PROBLEM DESCRIPTION: Rewrite these lines as a numbered list, skipping any blank lines and leaving out the pictures.

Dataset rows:
***

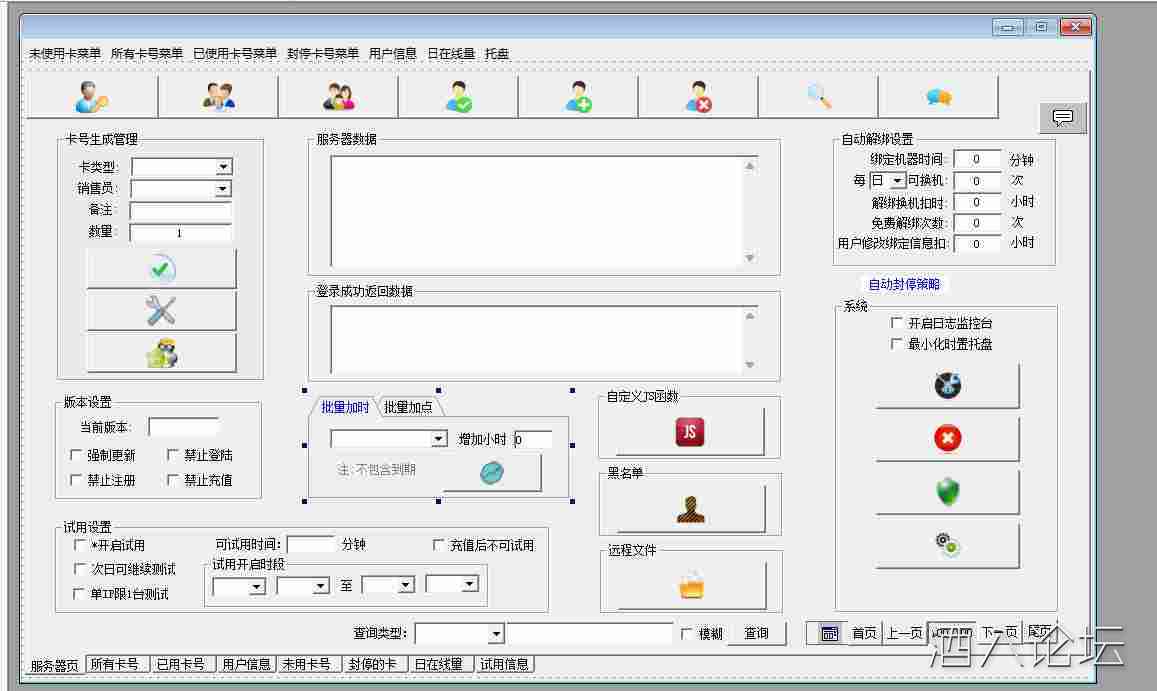Screen dimensions: 1157x691
Task: Toggle the 模糊 checkbox next to 查询
Action: click(686, 633)
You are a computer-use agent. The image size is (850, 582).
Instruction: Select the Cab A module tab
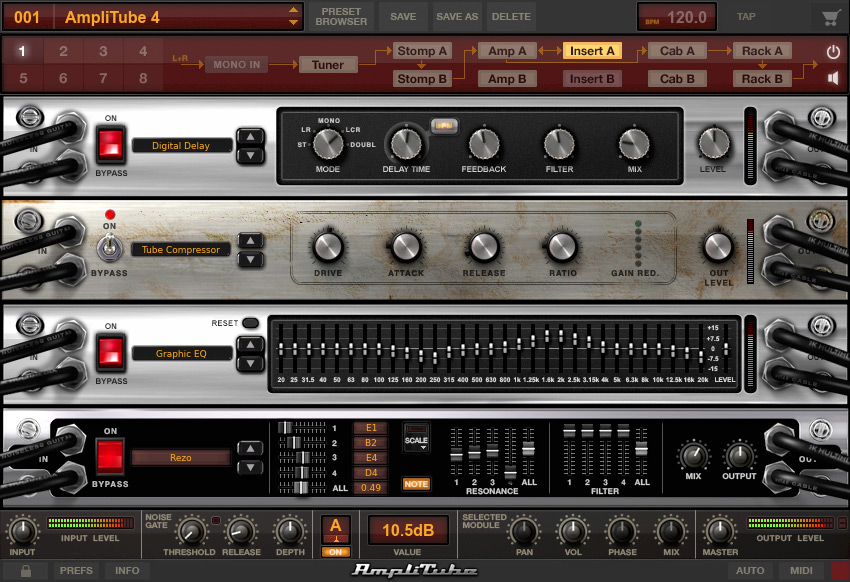pos(677,51)
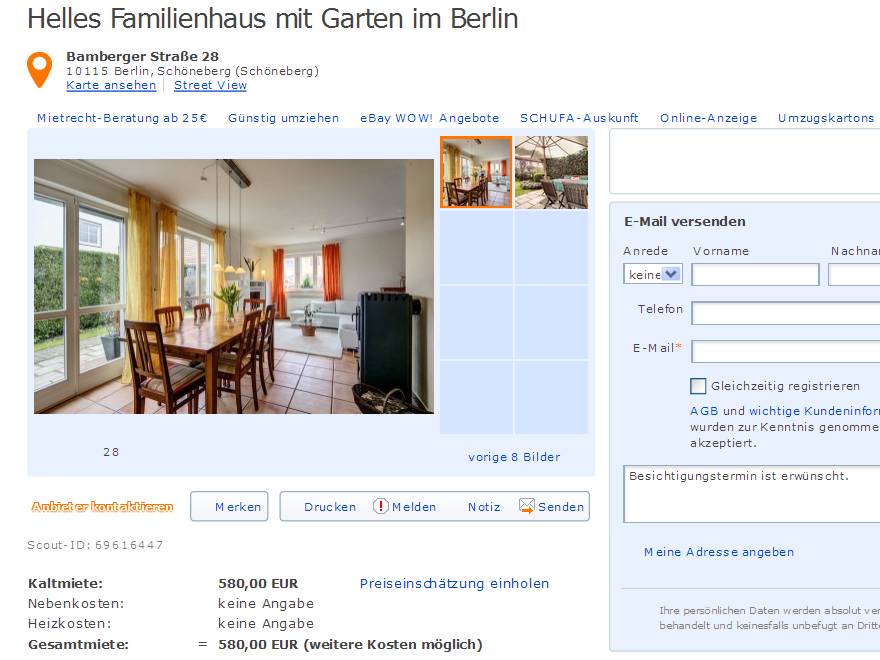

***

TASK RESULT:
1. Screen dimensions: 1157x691
2. Task: Toggle the 模糊 checkbox next to 查询
3. Action: click(686, 633)
4. You are a computer-use agent. The image size is (850, 582).
5. Instruction: Select the Cab A module tab
6. pos(677,51)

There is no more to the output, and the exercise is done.